In conclusion, China’s air pollution threat is a complex issue that can only be explained through thorough critical analysis of the political and cultural logics that undergird the policy. Current researchers ask how people might notice that air around is a crucial site of cultural and political experimentation. In this case, they ask how the modes of breathing can be tailored to diversified sites of political imagination. By thinking outside of landlocked political visions, the general public should learn how to live through breath. Planet Earth has been branded as a living death with China being an excellent example of how the world consumes people’s lives. The widespread air pollution in major Chinese cities will continue causing deaths of innocent individuals.
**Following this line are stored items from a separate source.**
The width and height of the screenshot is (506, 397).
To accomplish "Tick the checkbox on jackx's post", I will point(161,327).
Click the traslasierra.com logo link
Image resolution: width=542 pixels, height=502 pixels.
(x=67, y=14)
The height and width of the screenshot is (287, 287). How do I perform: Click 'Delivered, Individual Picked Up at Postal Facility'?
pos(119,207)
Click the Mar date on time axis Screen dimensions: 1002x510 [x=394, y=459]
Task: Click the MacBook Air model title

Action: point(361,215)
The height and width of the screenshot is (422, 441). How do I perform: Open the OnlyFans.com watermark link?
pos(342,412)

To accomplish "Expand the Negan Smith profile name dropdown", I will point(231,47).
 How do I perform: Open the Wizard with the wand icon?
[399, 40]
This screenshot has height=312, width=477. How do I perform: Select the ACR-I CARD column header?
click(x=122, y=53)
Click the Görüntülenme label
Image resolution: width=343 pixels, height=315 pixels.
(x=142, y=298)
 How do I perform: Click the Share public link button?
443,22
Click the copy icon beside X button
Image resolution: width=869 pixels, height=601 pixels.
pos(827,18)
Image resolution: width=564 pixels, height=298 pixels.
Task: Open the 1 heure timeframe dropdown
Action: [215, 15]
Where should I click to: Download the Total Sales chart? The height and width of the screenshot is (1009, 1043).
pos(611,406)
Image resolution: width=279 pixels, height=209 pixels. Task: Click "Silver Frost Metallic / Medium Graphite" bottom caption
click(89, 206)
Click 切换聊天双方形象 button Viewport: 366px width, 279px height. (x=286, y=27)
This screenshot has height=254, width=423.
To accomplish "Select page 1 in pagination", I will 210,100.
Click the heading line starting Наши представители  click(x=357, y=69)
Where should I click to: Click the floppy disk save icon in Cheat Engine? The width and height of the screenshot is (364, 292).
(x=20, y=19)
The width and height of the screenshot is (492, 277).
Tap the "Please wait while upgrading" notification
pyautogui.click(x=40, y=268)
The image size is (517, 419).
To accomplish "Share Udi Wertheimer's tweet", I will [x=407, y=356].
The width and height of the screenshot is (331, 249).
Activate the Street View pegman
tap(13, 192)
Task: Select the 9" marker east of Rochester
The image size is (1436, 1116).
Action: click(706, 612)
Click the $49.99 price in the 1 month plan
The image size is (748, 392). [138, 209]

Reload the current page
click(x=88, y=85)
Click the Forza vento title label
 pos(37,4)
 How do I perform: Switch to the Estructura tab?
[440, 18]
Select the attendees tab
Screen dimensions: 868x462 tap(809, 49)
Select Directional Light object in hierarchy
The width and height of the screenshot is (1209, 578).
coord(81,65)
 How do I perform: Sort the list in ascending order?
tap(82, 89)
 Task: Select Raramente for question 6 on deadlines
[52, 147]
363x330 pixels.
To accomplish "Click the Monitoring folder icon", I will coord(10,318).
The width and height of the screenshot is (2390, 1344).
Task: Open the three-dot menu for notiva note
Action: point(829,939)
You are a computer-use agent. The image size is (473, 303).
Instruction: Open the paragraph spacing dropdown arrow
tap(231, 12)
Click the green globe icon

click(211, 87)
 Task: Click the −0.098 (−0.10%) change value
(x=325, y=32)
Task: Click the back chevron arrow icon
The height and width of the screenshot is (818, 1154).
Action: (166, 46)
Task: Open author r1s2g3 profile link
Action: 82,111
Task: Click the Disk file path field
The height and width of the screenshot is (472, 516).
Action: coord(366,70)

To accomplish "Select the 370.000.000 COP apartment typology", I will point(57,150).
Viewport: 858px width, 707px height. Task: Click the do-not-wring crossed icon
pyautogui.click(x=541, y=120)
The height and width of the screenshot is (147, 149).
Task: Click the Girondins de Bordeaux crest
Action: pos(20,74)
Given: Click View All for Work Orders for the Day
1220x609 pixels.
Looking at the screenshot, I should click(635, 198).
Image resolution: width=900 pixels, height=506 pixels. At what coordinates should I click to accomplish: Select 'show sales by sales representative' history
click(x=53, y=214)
Based on the anthropological thinking of Choy, Zee, and Ong, China could be facing one of its worst moments in history. Life in the changed air is neither heaven nor hell because everything that is solid is being turned into air. Ultimately, the people will be forced to use canned air which is expensive and only available to the rich.
- Choy, T. (2012). Air’s substantiations. Lively Capital: Biotechnologies, Ethics, and Governance in Global Markets, 121-54.
- Ong. (n.d). The Athlete Gene in China’s Future.
- Zee, J. (2014). Breathing in the City: Beijing and the Architecture of Air. Scapegoat 8: 46-56.